Saved entries —
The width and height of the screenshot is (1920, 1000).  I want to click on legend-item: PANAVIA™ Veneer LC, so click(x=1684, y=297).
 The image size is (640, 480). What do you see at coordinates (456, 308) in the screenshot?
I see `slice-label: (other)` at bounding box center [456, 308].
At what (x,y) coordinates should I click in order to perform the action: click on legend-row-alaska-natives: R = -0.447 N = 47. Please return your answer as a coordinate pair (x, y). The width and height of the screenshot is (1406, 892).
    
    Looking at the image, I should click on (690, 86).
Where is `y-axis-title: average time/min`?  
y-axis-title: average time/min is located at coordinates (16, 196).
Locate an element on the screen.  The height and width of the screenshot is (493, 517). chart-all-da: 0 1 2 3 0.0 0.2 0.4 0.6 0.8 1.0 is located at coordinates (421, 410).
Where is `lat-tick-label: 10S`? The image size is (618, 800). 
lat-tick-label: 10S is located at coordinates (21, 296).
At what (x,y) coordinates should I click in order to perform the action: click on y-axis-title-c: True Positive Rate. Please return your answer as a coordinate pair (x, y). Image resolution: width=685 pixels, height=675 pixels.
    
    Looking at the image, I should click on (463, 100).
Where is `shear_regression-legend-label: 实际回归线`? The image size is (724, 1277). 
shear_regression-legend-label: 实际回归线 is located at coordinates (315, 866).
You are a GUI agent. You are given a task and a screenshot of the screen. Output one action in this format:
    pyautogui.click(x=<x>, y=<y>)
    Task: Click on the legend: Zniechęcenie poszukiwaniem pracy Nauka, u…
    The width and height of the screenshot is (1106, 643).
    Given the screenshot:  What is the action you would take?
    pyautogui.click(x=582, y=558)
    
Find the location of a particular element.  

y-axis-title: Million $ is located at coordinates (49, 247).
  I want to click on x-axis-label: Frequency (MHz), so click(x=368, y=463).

TASK TO COMPLETE —
Rewrite the stretch from the line containing "is (618, 800)." through the end of the records, switching every "screenshot" to "screen capture" and leaving everything else unchanged. Return only that stretch.

TASK SOLUTION —
Where is `lat-tick-label: 10S`? The image size is (618, 800). 
lat-tick-label: 10S is located at coordinates (21, 296).
At what (x,y) coordinates should I click in order to perform the action: click on y-axis-title-c: True Positive Rate. Please return your answer as a coordinate pair (x, y). Image resolution: width=685 pixels, height=675 pixels.
    
    Looking at the image, I should click on (463, 100).
Where is `shear_regression-legend-label: 实际回归线`? The image size is (724, 1277). 
shear_regression-legend-label: 实际回归线 is located at coordinates (315, 866).
You are a GUI agent. You are given a task and a screen capture of the screen. Output one action in this format:
    pyautogui.click(x=<x>, y=<y>)
    Task: Click on the legend: Zniechęcenie poszukiwaniem pracy Nauka, u…
    The width and height of the screen capture is (1106, 643).
    Given the screen capture:  What is the action you would take?
    pyautogui.click(x=582, y=558)
    
Find the location of a particular element.  

y-axis-title: Million $ is located at coordinates (49, 247).
  I want to click on x-axis-label: Frequency (MHz), so click(x=368, y=463).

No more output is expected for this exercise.